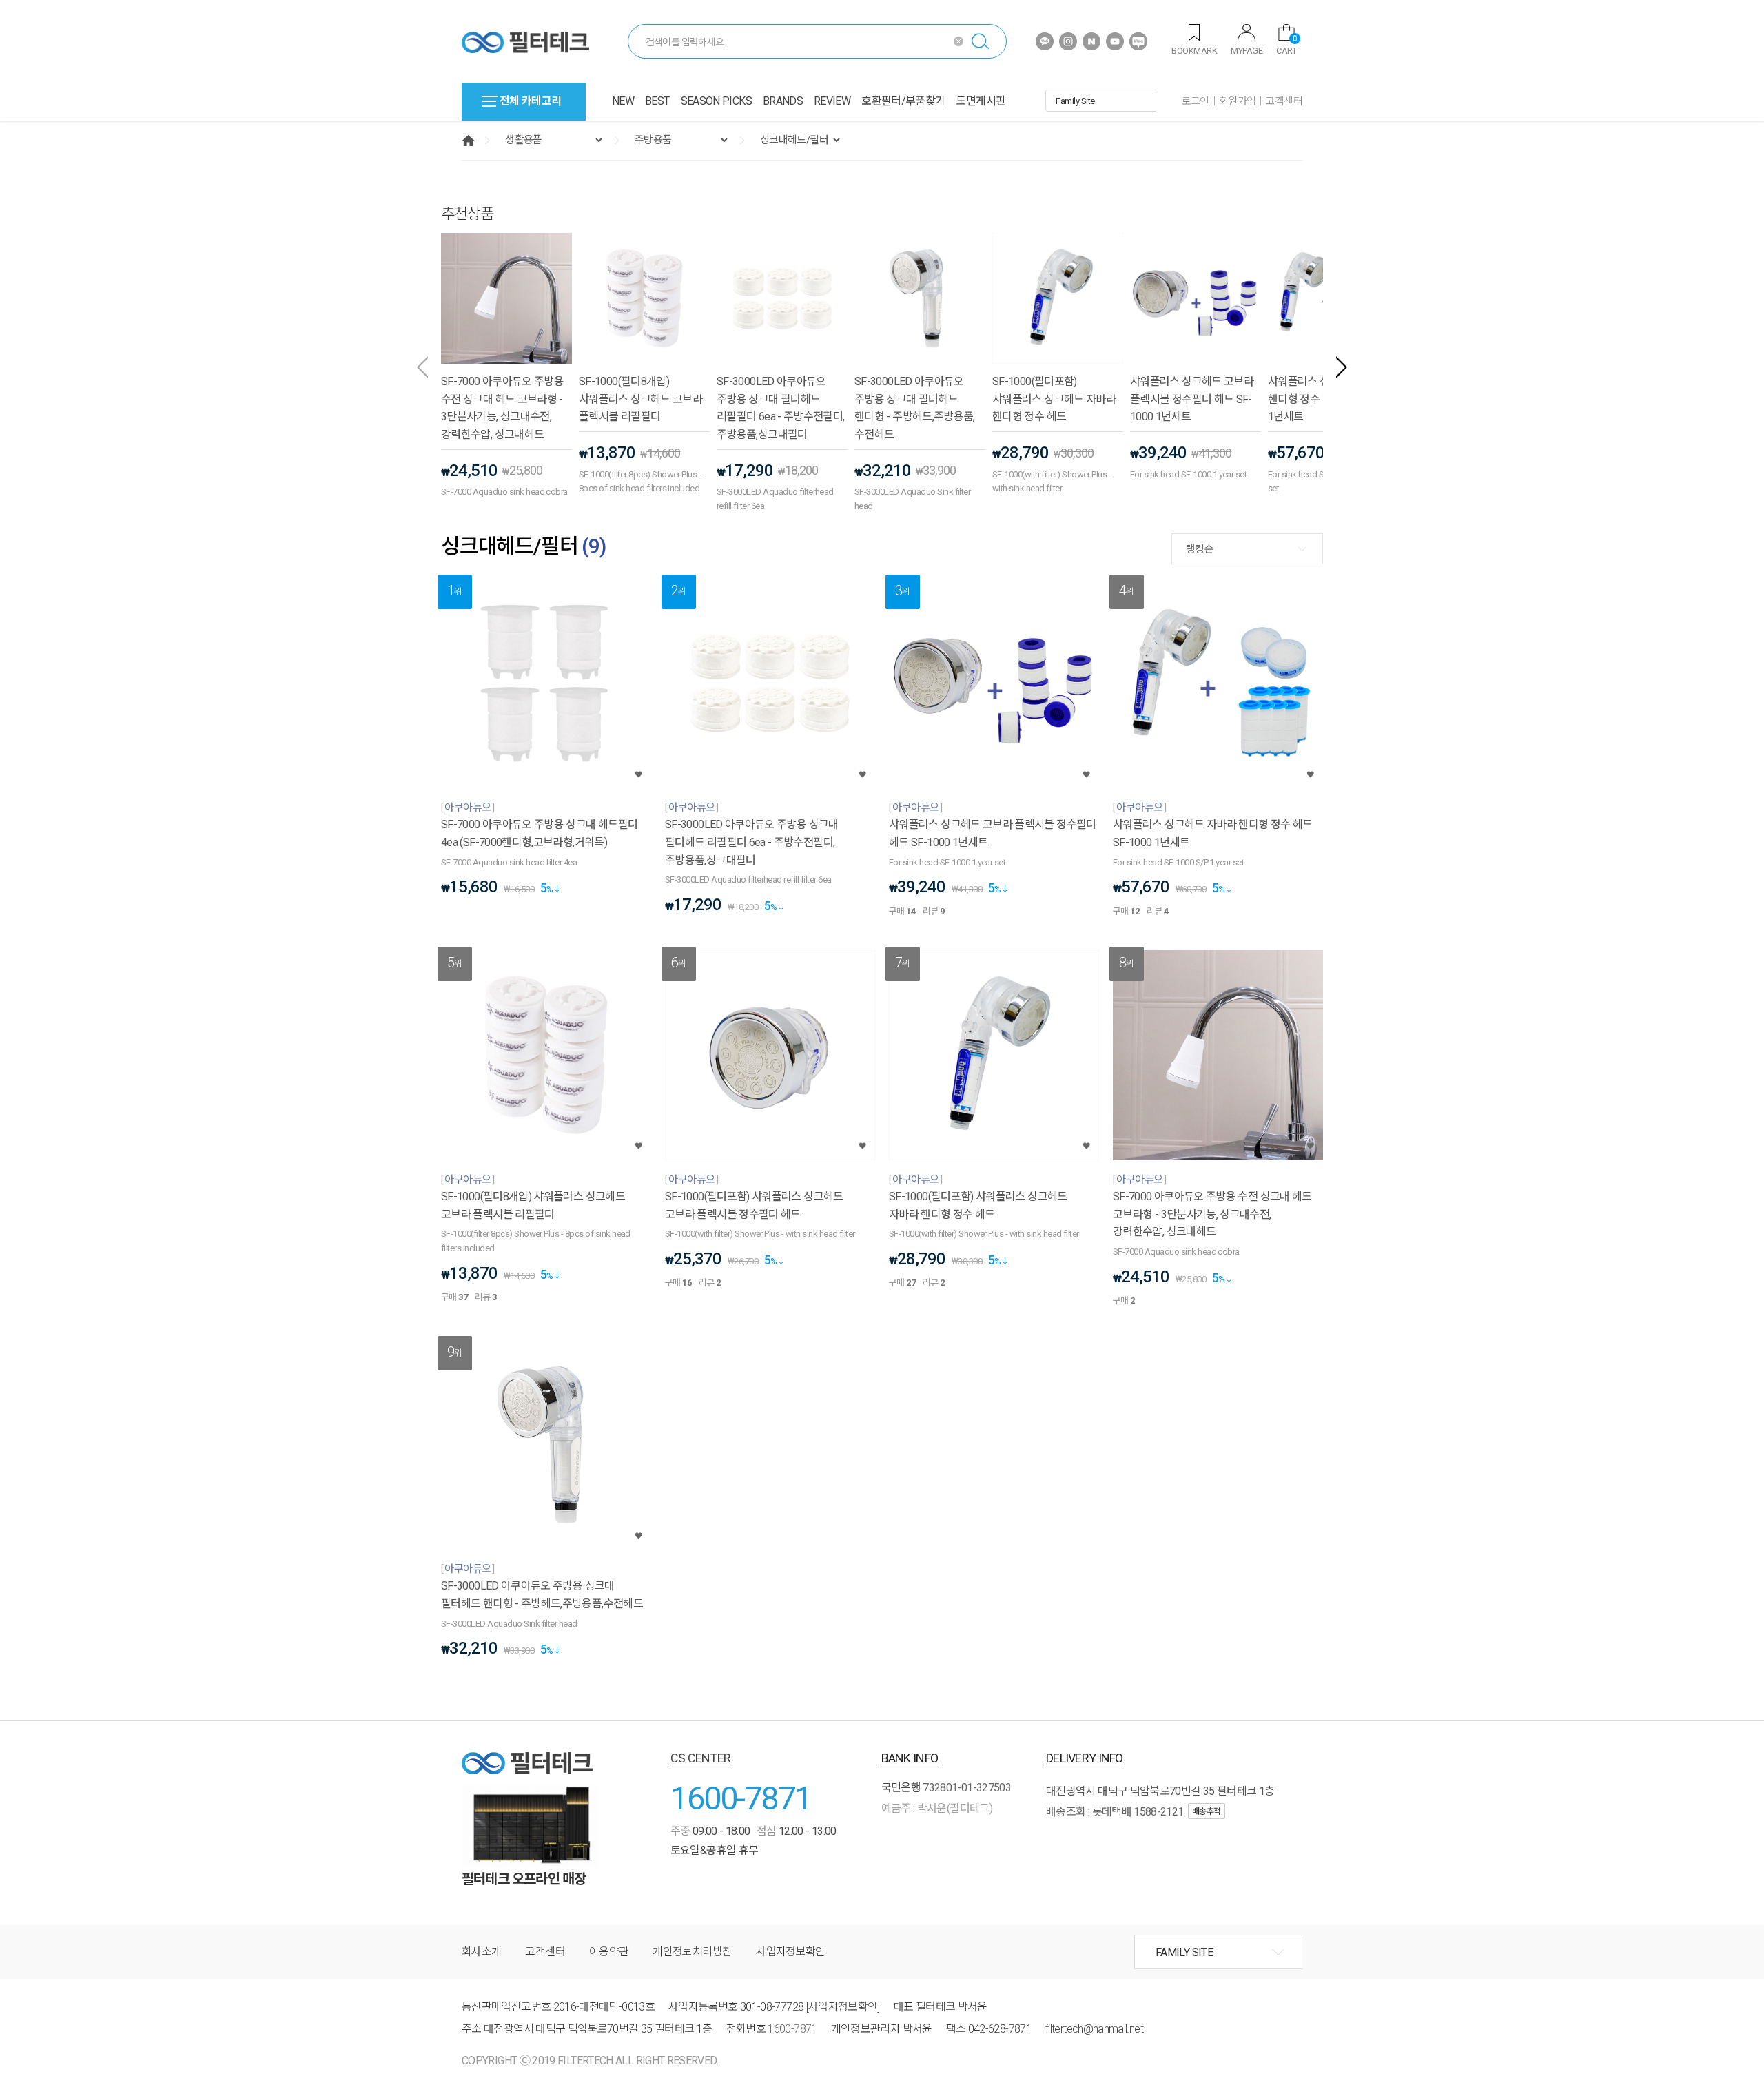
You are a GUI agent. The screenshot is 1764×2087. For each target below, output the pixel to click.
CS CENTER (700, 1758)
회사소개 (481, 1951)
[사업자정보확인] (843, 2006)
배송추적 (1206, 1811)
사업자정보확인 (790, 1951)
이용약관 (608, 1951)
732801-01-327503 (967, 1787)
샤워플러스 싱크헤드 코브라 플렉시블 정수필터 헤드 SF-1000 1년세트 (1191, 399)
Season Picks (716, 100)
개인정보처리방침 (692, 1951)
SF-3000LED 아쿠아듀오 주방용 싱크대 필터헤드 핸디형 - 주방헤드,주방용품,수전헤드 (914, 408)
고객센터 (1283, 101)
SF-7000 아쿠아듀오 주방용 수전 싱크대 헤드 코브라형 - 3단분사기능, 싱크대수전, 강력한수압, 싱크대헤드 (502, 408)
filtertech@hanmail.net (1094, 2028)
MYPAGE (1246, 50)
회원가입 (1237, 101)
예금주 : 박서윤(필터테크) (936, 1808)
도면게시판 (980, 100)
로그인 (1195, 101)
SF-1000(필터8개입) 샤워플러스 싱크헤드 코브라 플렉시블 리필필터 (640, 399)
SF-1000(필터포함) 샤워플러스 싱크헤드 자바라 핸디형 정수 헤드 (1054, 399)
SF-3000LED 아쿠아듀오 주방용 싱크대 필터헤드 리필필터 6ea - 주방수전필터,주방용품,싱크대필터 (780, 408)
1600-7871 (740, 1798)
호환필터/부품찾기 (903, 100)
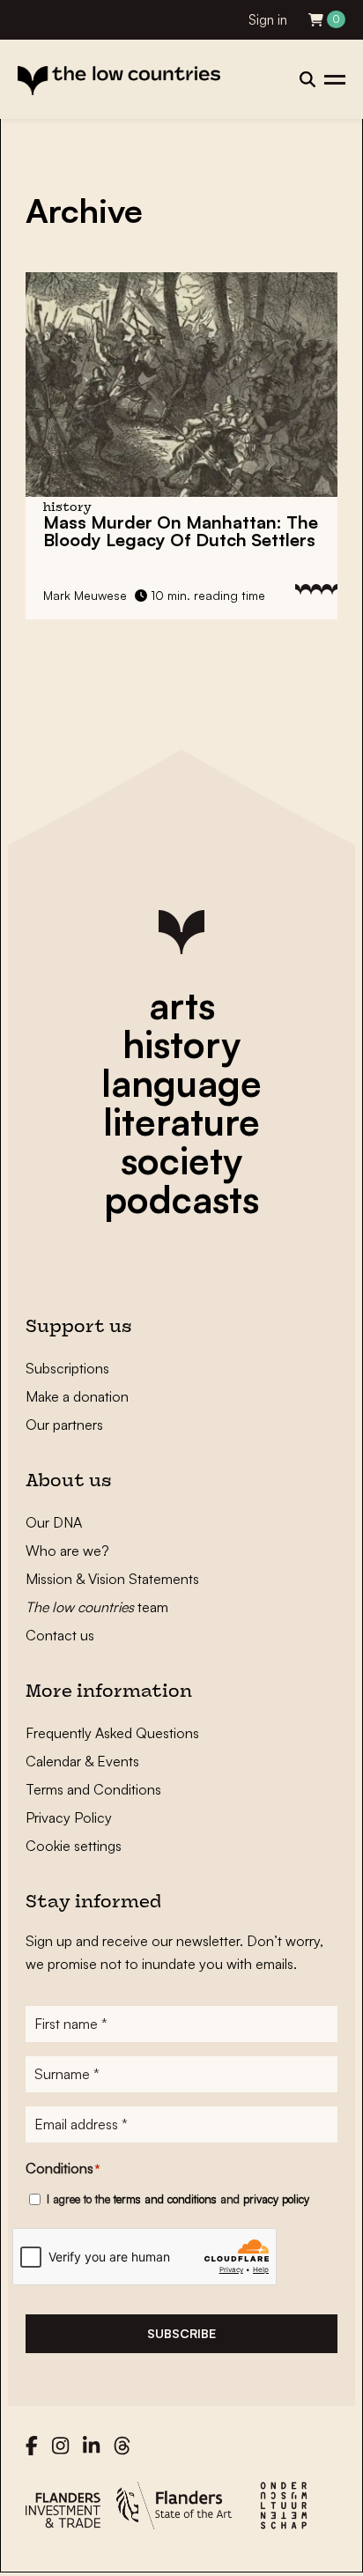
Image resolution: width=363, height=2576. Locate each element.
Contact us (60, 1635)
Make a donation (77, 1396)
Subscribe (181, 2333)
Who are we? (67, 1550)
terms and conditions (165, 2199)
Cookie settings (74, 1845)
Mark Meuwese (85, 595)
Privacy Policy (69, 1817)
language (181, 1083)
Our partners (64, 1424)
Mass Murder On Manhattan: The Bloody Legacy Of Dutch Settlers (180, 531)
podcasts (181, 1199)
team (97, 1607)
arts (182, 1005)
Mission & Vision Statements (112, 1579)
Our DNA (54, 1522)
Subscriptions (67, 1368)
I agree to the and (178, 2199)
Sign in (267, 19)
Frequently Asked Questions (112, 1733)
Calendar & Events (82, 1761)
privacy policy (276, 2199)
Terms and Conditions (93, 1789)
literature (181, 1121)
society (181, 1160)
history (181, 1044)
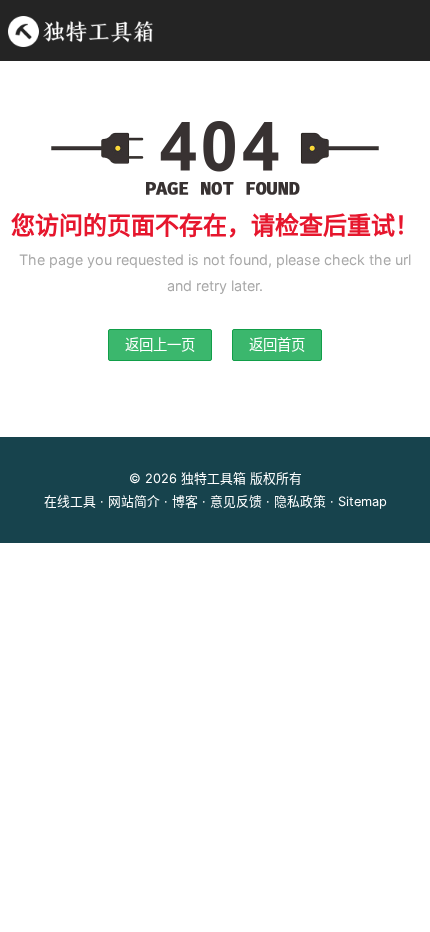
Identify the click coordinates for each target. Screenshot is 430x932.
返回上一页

▶ Task directions:
Search the data for the string "필터헤드" and copy each line where it appears.

▶ Exercise answer:
SF-3000LED 아쿠아듀오 주방용 싱크대 필터헤드 핸디형 - 주방헤드,주방용품,수전헤드 (914, 408)
SF-3000LED 아쿠아듀오 주방용 싱크대 필터헤드 리필필터 6ea - 주방수전필터,주방용품,싱크대필터 (780, 408)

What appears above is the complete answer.